Finkelstein, 18, who was home from Tufts University on Thanksgiving break, said he was watching the parade at 65th Street and Central Park West when he and a friend noticed a strip of confetti stuck onto her coat.
"It landed on her shoulder," Finkelstein told PIX11 News, "and it says 'SSN' and it's written like a Social Security number, and we're like, 'That's really bizarre.'
"There are phone numbers, addresses, more Social Security numbers, license plate numbers and then we find all these incident reports from police."
According to WPIX, one confetti strip indicates that it's from an arrest record, and other strips offer more detail. "This is really shocking," Finkelstein told the station. "It says, 'At 4:30 A.M. a pipe bomb was thrown at a house in the Kings Grant' area."

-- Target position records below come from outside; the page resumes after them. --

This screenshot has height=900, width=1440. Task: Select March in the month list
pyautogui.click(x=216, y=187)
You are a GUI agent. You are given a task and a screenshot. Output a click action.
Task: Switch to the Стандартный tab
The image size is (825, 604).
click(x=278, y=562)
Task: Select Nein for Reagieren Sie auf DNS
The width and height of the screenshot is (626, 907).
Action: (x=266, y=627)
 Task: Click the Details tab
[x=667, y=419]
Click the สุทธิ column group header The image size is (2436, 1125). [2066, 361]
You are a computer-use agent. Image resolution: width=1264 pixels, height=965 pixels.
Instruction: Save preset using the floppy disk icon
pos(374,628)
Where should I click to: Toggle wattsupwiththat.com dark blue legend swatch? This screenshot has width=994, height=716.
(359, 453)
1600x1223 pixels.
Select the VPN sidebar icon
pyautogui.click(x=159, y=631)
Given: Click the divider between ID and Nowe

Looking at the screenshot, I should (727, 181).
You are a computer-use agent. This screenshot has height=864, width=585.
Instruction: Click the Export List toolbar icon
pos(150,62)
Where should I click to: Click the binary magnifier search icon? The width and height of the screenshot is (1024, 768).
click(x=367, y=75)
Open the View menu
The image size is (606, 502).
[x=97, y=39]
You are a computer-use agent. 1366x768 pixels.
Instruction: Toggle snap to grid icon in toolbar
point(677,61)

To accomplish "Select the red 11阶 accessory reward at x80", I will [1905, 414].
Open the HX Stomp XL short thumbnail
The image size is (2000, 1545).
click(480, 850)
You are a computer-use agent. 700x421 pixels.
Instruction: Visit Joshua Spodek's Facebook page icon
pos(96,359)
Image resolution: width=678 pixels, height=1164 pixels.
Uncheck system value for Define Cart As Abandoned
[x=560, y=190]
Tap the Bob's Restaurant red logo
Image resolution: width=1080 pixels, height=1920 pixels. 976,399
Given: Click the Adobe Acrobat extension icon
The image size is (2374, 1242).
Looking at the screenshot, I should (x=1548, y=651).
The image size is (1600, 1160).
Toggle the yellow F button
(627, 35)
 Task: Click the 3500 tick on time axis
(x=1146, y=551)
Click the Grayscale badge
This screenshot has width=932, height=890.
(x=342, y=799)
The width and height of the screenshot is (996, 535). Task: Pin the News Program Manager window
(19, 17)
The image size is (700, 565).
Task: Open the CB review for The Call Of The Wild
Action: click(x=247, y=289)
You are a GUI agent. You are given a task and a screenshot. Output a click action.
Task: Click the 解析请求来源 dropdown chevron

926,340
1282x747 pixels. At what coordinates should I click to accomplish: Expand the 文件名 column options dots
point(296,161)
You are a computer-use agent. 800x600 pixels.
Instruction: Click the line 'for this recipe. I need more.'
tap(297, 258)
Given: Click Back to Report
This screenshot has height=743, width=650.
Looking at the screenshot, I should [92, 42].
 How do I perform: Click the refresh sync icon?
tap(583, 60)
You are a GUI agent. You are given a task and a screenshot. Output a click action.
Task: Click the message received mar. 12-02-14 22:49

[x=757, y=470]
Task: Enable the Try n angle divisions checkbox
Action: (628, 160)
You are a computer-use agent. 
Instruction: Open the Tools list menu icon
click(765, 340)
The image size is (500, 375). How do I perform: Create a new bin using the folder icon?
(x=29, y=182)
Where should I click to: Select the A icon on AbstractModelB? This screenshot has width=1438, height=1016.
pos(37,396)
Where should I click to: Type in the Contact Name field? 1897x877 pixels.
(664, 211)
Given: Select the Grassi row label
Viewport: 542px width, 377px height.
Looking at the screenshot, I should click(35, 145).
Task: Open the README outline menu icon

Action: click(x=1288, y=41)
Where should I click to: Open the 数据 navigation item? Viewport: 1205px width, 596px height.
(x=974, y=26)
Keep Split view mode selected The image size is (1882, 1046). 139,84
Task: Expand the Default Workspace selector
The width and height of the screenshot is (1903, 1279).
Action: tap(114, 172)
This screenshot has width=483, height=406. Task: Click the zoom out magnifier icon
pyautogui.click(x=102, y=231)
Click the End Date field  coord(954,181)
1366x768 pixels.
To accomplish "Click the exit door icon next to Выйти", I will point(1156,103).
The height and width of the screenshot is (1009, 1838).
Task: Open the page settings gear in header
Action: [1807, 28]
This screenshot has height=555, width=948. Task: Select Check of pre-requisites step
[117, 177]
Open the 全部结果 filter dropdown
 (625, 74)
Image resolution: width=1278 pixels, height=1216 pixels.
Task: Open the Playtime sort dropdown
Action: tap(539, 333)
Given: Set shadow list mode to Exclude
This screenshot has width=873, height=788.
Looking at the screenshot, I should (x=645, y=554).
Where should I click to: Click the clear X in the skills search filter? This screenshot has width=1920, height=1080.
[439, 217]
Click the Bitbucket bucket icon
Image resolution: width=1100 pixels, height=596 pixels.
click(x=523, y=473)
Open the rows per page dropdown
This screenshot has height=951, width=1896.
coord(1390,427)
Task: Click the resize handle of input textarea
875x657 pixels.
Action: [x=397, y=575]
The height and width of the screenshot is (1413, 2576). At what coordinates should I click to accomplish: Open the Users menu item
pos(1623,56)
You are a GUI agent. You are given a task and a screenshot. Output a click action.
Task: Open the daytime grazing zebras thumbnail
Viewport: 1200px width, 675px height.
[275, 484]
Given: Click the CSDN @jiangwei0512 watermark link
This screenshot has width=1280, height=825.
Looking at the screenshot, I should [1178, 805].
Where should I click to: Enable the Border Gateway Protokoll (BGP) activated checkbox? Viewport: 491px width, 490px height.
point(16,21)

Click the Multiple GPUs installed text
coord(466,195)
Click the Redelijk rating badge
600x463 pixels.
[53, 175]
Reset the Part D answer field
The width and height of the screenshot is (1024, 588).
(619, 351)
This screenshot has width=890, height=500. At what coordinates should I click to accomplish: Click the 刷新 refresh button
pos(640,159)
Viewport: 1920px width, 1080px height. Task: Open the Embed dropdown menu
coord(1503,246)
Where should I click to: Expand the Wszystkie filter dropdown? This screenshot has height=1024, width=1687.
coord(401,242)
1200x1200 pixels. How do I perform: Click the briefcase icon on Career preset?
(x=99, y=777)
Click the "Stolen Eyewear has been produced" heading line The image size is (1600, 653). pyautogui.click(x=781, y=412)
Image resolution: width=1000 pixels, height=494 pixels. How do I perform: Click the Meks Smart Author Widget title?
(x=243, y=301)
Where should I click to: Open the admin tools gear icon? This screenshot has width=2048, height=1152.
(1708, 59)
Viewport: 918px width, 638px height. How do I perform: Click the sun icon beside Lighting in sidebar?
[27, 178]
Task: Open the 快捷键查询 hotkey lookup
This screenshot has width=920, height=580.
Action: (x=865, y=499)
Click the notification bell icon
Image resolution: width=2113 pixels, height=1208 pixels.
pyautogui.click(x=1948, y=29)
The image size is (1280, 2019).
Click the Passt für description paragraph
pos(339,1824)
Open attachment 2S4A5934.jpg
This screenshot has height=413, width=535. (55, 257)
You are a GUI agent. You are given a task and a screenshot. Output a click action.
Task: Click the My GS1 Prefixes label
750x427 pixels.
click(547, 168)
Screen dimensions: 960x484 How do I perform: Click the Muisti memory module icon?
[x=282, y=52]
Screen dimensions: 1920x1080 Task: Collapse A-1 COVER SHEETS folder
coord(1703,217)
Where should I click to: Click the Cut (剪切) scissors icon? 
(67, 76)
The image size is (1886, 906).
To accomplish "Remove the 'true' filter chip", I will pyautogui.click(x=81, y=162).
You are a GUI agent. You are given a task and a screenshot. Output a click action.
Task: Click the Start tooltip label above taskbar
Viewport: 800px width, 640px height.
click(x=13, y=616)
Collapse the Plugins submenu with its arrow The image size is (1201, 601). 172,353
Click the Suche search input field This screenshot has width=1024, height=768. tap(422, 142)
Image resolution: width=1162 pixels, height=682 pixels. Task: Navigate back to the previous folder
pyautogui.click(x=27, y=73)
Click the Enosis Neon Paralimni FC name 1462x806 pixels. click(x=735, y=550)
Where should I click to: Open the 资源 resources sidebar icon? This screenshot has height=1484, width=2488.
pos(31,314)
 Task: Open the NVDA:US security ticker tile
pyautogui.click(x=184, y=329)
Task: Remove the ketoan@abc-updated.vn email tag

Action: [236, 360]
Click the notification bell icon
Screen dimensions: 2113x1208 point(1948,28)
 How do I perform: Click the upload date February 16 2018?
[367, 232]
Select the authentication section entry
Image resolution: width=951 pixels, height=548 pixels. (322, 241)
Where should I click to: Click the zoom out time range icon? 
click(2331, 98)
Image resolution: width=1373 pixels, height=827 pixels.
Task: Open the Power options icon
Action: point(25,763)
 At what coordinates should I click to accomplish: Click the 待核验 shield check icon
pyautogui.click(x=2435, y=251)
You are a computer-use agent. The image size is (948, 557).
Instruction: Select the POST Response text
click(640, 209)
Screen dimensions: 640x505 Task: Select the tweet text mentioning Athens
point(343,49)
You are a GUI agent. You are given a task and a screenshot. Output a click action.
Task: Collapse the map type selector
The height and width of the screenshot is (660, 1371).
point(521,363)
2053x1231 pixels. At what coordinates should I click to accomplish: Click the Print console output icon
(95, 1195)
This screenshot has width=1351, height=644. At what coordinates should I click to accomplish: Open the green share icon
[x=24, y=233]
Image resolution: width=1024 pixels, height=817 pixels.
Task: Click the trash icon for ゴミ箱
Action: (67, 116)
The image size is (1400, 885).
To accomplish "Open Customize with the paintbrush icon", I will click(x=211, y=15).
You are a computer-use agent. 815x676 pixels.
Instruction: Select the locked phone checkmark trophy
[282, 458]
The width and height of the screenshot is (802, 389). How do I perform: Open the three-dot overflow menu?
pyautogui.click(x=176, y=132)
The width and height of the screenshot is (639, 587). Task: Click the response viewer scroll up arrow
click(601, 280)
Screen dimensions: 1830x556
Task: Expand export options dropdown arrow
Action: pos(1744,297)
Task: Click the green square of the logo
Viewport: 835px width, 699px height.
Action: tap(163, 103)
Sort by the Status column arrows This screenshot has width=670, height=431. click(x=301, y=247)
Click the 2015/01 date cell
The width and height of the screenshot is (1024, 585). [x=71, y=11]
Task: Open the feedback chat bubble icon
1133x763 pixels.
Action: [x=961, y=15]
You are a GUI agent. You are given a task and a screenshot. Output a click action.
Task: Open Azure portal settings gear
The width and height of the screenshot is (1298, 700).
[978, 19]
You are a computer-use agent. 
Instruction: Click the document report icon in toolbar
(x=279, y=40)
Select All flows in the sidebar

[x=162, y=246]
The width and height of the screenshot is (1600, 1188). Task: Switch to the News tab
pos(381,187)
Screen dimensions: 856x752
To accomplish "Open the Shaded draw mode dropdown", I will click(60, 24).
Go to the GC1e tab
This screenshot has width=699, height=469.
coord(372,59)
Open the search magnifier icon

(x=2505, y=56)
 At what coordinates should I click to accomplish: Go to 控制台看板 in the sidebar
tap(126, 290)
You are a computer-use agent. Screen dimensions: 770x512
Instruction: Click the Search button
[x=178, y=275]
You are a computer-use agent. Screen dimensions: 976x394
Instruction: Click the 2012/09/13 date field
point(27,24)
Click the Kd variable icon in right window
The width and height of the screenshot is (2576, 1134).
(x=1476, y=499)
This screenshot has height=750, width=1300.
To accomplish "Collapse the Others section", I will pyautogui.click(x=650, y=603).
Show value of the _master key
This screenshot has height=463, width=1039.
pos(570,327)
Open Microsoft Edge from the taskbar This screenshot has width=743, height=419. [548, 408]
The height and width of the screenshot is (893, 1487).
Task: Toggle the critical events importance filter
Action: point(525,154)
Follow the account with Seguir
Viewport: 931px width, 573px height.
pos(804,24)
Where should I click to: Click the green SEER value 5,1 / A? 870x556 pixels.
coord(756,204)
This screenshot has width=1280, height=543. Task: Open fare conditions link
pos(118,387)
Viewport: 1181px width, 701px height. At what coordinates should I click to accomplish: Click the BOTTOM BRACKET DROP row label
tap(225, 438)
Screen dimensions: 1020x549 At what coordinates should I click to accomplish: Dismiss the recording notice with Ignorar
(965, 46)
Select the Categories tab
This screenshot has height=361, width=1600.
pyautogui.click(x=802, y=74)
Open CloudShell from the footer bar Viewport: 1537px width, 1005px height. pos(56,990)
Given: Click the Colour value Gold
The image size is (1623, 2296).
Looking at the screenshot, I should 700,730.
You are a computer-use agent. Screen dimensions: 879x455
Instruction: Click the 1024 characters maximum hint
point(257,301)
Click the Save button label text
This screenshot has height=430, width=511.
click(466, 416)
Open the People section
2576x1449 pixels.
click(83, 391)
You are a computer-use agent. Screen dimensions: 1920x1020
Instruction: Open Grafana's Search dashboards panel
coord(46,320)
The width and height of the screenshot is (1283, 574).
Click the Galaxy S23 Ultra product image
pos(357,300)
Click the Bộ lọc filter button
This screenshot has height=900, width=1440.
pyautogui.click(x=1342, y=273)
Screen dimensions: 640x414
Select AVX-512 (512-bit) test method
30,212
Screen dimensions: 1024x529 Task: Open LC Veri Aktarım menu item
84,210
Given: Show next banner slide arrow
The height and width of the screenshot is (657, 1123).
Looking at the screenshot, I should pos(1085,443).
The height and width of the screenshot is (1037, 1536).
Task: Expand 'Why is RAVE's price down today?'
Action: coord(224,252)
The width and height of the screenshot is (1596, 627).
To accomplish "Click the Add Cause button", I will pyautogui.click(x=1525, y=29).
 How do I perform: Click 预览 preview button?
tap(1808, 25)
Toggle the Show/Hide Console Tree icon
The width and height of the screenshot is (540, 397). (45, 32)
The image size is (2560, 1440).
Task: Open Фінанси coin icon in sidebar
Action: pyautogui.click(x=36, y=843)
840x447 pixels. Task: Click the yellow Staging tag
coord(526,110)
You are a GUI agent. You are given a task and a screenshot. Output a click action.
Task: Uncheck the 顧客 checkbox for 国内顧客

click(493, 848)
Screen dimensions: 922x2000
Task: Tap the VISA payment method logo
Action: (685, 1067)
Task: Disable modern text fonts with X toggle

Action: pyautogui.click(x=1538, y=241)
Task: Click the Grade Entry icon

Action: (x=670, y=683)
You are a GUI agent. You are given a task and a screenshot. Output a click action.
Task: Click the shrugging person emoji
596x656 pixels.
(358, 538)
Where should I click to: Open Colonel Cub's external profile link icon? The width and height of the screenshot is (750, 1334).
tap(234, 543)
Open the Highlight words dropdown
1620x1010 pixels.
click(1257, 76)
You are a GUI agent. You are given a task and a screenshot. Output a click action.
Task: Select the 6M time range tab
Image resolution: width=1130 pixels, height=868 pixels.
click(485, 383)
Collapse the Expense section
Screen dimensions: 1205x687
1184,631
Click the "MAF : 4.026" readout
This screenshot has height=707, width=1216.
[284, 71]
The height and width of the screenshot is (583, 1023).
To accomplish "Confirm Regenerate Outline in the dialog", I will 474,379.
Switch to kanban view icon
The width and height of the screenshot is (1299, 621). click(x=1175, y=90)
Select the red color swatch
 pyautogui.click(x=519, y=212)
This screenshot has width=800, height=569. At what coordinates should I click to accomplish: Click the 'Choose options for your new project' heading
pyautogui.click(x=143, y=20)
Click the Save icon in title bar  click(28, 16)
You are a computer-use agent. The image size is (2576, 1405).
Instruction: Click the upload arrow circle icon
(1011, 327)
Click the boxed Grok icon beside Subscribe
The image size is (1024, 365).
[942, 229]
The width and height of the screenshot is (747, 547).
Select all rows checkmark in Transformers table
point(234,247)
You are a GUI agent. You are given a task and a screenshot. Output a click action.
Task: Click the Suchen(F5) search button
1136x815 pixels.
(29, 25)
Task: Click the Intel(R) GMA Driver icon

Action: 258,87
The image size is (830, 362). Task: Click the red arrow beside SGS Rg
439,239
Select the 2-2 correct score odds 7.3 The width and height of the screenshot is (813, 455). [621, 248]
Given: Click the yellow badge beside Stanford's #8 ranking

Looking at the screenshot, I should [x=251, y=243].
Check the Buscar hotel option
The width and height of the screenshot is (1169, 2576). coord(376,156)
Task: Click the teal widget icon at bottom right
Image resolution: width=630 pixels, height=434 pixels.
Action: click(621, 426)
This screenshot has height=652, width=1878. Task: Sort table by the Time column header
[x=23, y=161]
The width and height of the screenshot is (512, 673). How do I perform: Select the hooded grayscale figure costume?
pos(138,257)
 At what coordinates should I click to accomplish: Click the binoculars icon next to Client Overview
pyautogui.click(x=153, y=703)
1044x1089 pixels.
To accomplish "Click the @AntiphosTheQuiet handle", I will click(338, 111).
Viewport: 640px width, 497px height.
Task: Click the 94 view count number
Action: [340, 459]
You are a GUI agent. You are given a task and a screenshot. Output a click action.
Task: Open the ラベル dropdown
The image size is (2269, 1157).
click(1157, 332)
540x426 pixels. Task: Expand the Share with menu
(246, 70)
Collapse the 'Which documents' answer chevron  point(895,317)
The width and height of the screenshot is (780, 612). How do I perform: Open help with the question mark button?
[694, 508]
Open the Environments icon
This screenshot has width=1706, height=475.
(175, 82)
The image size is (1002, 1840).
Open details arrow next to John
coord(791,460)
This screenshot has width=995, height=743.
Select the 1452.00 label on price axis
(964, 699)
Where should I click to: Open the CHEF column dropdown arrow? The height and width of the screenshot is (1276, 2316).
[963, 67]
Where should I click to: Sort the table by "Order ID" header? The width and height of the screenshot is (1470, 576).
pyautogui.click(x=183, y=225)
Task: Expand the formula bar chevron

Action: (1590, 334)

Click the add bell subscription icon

The Nassau County Police Department told PIX11, via a written statement from its commanding officer for public information, Inspector Kenneth Lack, "The Nassau County Police Department is very concerned about this situation. We will be conducting an investigation into this matter as well as reviewing our procedures for the disposing of sensitive documents."
Parade sponsor Macy's told the station that it uses "commercially manufactured, multicolor confetti, not shredded paper."
The NYPD says it would assist in the investigation if needed, according to MyFoxNY.com.